Answering the question in the title, no, not many.  Most are long gone, along with all the money invested in Gregg Jefferies rookie cards.


  1. Awesome stuff! I've been reading issues of Baseball Cards Magazine from the early 80's and have come across most of these companies. I ordered stuff from Smokey's back in the day.

  2. Great post,I always wondered what happened to all those big card company ads from the early 90"s.

  3. I got the Fritch's catalog this week also. Already read it and trashed it. In the 90's I ordered from all of Kit's catalogs. Kit is the same today. Back then I bough all of Mantle's base cards except for the 52 Topps for $800.00. (lesser conditioned of course).
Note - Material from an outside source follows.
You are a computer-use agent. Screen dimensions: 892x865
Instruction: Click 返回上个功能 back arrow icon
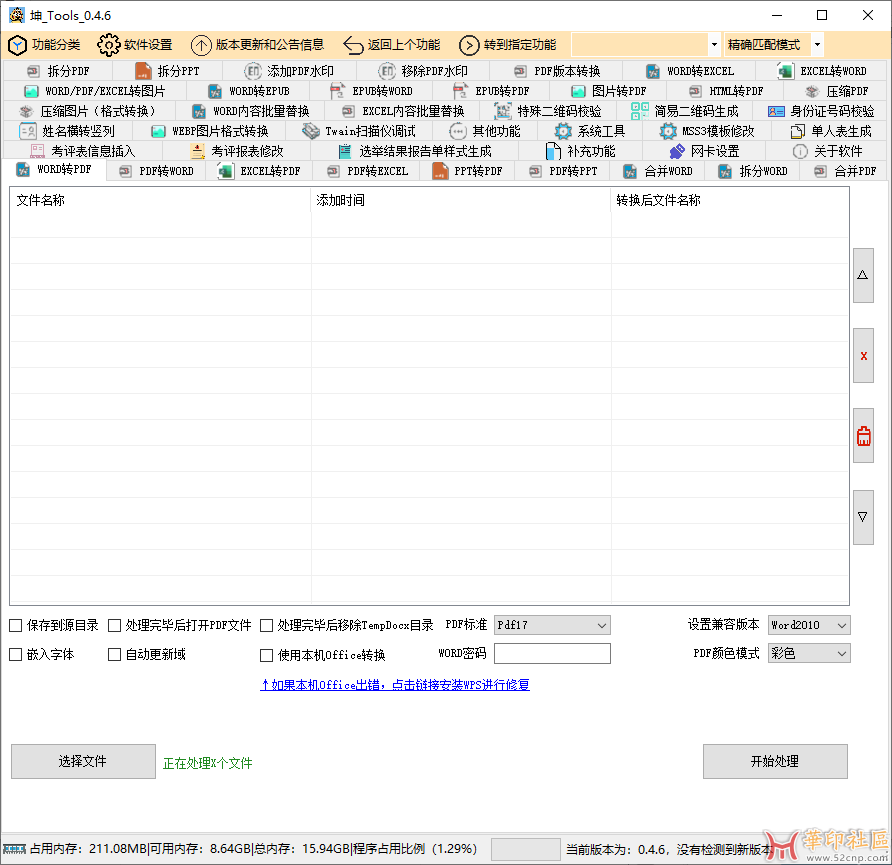click(x=353, y=45)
I wish I still had those.

  4. I worked at a comic shop in the mid-90s. A majority of their profits came from trading cards, both sports and the CCG fad that was sweeping the nation ala Magic, Star Wars, Star Trek, etc. Dudes would come in daily and blow hundreds of dollars on pack after pack, like alcoholics shutting down a bar. 'Course then pogs came along...

  5. It reminds me of what shopping malls used to be like 30-40 years ago. You'd have all the niche stores of today, but in different forms. KayBee Toys, the guaranteed baseball card unit inside the ball, Sam Goody music, Chik-Fil-A (before they reinvented themselves), Karmelkorn, Kinney Shoes, etc. and down the road was K-Mart, GL Perry, Woolworths, and on and on. Now those names live on only in oddball 44-card sets in shoeboxes with the Canseco, McGwire, Clemens, Ripken and Mattingly cards all less than mint. Fun to think back on how things were, or what our grandkids (or further) will think of us using a multi-purpose marketplace (eBay) to buy cards as a standard norm. Good work on the research Paul!

  6. In the summer of 1992, me and a co-worker would go over to the local variety store at lunchtime and buy a dozen or so packs of Score (!?!) baseball cards. As I recall, this went on for a period of several weeks, until we had completed our sets (along with about 1000 duplicates! LOL)

    Soon, he had opened a card shop as a side job, and worked there nights and weekends (I think his wife ran the store during the weekdays.)

    I lost touch with him when I changed jobs about 4 years later. I wonder how his card store gig turned out?

  7. Thanks for the research and stroll down memory lane!

  8. I wonder if Strictly Mint and Neal Hoppenworth are still around -I bought my sets from them in the mid 1990s.

  9. Still get emails from Kit's. I must've ordered from them once, but don't remember. Their ads I remember way back from early '80s ... Also still have Fritsch catalogs in basement, just in case I forget how to order cards online.

  10. In addition to Fritsch and Kit Young, I bought a card from Sanart a little while ago. They were always good for a couple of pages of ads back in the day.